- [Exercise aim]: The line containing "Click the browser" marks the end: restate word for word every line from the first line of the entries below through that one.

- [Provided records]:
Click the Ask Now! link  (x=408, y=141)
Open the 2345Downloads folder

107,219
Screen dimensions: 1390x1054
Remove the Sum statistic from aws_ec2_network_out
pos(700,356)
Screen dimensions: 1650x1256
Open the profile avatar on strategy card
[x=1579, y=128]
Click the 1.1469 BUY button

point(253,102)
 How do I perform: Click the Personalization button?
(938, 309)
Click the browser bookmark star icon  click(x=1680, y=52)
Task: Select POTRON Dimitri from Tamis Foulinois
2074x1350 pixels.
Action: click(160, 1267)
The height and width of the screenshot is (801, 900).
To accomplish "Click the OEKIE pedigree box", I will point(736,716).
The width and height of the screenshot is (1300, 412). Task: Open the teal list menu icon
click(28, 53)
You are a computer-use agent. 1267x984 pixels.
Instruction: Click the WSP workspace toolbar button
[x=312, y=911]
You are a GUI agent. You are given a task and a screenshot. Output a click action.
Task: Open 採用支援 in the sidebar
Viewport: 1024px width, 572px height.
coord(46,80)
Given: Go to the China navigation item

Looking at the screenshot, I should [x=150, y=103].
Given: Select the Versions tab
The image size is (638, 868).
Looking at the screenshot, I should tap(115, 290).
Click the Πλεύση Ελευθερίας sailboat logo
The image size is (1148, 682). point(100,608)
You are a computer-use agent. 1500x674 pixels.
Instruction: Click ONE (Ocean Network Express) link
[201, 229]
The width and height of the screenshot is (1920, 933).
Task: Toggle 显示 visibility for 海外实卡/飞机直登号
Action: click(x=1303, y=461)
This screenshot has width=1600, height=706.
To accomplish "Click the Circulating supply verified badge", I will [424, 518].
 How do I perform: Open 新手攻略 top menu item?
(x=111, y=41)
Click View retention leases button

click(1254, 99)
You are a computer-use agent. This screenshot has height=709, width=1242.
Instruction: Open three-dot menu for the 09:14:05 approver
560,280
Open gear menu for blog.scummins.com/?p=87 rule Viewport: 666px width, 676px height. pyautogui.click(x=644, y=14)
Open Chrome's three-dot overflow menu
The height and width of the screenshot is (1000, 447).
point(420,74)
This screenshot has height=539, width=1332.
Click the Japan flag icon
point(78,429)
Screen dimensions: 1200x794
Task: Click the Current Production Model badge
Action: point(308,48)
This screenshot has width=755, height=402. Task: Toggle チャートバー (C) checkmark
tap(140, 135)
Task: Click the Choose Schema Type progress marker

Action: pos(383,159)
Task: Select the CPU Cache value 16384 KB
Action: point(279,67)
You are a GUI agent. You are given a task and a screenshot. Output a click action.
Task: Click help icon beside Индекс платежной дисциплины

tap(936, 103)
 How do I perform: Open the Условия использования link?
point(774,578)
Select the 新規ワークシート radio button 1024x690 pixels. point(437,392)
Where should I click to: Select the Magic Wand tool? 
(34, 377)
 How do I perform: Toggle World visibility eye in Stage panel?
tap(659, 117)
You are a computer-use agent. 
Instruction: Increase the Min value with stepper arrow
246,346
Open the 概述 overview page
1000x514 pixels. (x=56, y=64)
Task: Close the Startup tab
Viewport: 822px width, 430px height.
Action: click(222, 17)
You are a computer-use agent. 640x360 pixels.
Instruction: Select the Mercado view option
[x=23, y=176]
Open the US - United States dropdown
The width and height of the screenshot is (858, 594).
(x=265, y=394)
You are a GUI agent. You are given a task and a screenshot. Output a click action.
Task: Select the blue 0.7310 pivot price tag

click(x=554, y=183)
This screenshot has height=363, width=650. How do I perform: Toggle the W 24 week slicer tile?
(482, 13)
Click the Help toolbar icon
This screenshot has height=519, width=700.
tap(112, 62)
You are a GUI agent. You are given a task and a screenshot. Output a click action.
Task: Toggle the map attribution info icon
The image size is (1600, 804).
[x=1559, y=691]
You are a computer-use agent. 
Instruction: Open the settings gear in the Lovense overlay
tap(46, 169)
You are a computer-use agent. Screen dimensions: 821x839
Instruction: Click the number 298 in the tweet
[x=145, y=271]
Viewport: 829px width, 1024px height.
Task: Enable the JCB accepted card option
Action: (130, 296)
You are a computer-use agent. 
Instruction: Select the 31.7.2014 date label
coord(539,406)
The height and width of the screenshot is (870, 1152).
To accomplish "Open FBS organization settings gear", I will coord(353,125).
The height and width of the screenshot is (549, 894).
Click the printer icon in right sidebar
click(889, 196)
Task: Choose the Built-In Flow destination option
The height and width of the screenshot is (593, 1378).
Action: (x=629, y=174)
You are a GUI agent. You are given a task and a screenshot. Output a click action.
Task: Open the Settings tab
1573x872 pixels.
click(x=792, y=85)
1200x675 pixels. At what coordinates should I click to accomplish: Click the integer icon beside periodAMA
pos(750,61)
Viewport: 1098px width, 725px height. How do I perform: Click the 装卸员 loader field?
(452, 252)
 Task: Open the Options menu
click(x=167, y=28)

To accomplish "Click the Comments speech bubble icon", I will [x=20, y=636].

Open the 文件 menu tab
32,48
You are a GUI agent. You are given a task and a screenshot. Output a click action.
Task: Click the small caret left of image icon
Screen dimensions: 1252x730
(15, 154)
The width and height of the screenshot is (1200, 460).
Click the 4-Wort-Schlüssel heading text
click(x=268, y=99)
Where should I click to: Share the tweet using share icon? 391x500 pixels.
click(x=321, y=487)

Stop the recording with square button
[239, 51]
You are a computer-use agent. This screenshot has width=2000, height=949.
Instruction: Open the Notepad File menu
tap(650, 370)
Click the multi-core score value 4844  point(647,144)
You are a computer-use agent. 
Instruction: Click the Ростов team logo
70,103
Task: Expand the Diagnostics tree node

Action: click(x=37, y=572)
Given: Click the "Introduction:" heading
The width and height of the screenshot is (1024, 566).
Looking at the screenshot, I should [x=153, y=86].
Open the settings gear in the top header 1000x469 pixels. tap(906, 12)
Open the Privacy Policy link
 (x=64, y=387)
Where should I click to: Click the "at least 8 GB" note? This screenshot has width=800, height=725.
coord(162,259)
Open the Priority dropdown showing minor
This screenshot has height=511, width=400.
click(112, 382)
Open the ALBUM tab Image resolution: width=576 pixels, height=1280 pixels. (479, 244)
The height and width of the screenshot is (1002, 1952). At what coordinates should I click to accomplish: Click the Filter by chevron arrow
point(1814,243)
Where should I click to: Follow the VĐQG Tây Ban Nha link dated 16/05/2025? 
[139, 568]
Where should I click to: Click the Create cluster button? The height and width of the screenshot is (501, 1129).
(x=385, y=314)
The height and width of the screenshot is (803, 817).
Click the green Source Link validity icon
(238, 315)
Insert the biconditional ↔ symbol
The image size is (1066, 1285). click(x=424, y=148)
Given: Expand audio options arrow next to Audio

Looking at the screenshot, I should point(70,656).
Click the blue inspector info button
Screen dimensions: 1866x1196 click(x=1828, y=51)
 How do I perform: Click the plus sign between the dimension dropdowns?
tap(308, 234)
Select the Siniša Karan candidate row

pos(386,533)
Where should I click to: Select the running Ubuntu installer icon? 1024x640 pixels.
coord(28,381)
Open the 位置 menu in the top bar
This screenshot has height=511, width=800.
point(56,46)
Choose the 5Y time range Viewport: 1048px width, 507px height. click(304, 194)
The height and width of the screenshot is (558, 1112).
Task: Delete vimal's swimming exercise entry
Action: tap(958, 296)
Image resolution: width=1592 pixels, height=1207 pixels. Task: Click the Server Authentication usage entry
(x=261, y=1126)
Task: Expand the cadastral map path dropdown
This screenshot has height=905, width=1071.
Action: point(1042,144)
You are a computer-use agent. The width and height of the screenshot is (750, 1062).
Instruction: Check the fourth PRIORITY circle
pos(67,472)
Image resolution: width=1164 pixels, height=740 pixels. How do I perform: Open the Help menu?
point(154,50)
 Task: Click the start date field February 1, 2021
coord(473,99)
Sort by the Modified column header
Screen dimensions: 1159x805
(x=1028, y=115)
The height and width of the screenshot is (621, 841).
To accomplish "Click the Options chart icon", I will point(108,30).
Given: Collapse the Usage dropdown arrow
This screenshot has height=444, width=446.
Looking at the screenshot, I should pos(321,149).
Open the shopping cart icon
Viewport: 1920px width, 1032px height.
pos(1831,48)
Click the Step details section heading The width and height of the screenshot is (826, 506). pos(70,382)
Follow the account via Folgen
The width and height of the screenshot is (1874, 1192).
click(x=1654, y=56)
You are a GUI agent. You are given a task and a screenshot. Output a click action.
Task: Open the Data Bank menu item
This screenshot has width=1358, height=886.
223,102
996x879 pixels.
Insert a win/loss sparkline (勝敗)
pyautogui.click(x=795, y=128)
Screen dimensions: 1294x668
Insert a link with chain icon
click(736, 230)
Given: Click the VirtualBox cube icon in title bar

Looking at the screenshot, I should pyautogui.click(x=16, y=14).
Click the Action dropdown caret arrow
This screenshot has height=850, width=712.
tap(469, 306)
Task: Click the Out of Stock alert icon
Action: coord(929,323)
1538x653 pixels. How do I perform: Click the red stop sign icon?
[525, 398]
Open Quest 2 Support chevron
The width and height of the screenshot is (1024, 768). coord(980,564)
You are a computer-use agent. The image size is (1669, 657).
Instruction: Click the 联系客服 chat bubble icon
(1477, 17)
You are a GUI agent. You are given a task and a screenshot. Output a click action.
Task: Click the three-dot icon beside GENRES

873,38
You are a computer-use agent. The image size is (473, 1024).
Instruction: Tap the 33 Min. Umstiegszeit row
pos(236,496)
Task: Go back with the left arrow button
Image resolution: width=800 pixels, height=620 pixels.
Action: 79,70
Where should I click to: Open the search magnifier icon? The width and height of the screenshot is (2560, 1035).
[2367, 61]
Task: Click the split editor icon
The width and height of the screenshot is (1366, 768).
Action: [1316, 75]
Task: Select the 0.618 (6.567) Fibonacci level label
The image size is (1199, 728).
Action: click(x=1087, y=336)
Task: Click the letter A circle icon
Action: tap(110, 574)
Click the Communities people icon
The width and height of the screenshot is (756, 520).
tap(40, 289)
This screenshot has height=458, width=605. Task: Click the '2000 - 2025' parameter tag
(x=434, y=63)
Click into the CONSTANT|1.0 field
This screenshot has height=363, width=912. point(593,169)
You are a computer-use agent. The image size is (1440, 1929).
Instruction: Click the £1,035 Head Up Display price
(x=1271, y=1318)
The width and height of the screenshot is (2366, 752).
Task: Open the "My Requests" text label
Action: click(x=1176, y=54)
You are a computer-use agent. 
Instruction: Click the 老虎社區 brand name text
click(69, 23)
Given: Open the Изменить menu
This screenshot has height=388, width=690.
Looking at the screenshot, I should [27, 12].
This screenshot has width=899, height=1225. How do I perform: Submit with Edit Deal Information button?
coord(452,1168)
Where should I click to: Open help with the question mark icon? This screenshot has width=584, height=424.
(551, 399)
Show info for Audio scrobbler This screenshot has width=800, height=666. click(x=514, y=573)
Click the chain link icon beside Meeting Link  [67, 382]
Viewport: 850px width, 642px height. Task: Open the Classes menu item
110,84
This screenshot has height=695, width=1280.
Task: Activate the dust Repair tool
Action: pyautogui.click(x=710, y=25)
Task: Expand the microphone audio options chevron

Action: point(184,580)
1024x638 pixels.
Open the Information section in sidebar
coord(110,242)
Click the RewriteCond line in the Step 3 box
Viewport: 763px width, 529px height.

- [Answer to the exercise]:
Click the Ask Now! link  (x=408, y=141)
Open the 2345Downloads folder

107,219
Screen dimensions: 1390x1054
Remove the Sum statistic from aws_ec2_network_out
pos(700,356)
Screen dimensions: 1650x1256
Open the profile avatar on strategy card
[x=1579, y=128]
Click the 1.1469 BUY button

point(253,102)
 How do I perform: Click the Personalization button?
(938, 309)
Click the browser bookmark star icon  click(x=1680, y=52)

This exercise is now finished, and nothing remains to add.